Input:

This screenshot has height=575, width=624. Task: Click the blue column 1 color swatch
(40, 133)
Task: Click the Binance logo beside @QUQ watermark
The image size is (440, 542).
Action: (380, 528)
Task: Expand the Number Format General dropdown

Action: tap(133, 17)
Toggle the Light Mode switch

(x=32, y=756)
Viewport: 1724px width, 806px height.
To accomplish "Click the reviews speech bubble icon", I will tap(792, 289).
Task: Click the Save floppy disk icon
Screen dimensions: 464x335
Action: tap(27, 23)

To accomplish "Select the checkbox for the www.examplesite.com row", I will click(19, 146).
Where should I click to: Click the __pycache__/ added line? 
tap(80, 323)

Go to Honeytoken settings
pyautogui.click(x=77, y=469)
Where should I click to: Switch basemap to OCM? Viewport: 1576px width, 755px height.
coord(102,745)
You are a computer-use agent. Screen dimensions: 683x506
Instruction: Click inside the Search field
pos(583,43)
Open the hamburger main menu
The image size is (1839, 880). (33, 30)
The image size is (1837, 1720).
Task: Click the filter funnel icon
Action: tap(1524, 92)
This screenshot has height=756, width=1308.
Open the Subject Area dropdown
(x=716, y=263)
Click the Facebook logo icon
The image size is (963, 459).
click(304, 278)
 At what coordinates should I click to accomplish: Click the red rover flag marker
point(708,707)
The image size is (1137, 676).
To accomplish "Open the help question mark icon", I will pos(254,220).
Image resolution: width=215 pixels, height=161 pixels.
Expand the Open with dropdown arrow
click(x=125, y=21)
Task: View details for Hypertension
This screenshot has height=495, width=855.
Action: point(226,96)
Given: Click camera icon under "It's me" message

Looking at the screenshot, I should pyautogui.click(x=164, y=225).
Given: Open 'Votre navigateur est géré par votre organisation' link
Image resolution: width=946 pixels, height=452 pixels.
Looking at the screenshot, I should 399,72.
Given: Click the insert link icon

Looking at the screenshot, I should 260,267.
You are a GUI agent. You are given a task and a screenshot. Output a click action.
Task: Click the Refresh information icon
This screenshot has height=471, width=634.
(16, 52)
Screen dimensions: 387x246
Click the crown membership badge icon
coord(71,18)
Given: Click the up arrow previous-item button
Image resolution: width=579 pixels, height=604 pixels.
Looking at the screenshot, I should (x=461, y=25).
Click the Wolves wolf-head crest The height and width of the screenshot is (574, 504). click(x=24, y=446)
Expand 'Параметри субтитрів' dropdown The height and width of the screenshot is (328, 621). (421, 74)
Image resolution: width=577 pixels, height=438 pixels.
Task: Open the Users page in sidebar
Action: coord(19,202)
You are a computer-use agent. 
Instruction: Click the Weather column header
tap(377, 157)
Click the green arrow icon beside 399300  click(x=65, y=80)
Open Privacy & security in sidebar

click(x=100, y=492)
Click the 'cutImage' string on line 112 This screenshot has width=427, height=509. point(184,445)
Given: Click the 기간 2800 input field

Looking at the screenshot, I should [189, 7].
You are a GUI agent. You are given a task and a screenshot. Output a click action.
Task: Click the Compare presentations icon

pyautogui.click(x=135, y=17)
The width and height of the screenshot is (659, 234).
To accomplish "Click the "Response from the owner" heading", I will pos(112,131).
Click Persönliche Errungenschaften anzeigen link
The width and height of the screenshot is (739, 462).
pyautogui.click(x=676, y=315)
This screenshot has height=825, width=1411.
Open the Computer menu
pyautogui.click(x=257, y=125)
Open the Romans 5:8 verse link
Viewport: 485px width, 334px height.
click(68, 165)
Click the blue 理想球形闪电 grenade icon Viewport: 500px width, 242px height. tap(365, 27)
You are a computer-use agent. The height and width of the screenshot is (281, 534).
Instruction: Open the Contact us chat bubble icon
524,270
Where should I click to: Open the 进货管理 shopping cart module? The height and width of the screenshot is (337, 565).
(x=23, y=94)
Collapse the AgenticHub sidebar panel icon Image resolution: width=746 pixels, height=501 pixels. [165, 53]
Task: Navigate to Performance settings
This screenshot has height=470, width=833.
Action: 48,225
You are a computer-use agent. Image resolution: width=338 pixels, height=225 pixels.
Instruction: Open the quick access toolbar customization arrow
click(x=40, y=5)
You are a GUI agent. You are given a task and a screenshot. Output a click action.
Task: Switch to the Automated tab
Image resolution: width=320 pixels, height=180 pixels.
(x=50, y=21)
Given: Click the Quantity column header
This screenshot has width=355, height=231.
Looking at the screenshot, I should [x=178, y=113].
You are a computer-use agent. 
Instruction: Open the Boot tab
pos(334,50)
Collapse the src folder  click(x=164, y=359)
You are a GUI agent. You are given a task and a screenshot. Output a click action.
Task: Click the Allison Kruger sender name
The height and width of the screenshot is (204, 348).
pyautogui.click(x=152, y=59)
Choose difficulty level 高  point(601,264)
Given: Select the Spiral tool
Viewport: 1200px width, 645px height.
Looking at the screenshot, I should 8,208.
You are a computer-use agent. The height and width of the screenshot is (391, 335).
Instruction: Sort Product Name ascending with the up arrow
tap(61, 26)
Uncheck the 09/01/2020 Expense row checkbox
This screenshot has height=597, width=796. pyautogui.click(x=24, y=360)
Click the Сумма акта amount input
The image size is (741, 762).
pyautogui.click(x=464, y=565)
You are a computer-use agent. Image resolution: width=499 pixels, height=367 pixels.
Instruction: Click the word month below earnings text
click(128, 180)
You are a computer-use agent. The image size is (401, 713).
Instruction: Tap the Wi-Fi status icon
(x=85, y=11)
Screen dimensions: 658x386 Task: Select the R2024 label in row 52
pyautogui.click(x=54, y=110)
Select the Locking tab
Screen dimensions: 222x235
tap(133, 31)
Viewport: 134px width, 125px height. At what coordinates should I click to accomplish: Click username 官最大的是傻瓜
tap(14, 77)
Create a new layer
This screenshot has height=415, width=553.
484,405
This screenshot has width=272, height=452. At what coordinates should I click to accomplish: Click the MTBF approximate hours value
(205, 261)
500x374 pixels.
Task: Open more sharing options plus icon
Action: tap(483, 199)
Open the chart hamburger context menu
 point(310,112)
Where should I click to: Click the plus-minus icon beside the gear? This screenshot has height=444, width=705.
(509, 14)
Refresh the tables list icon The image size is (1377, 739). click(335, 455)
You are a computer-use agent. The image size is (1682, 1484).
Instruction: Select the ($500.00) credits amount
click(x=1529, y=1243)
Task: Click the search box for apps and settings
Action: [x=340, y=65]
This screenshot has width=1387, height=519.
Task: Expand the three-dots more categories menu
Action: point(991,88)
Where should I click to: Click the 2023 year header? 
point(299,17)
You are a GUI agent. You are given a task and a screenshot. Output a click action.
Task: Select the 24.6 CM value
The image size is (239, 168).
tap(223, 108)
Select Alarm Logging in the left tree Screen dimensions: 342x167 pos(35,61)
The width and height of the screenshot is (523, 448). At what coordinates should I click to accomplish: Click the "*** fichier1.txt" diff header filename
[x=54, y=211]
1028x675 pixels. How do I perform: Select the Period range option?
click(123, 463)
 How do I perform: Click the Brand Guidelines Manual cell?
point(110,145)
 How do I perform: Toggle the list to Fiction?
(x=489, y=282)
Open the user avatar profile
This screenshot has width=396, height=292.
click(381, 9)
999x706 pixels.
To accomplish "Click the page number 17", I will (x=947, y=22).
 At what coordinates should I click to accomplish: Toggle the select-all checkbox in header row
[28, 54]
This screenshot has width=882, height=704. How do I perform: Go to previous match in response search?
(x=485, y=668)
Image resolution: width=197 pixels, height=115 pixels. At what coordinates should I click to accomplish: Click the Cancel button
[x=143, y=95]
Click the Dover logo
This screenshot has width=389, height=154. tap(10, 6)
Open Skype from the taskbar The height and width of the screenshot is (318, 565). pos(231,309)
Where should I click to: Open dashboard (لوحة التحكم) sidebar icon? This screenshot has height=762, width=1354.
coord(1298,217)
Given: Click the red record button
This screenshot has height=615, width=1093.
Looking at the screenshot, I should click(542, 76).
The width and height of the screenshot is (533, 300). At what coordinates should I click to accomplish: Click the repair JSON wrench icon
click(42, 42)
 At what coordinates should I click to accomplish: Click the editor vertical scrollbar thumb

Work to complete:
Write out the data word for word, from its first line through the line containing "(x=32, y=756)", inclusive.

Correct answer:
This screenshot has height=575, width=624. Task: Click the blue column 1 color swatch
(40, 133)
Task: Click the Binance logo beside @QUQ watermark
The image size is (440, 542).
Action: (380, 528)
Task: Expand the Number Format General dropdown

Action: tap(133, 17)
Toggle the Light Mode switch

(x=32, y=756)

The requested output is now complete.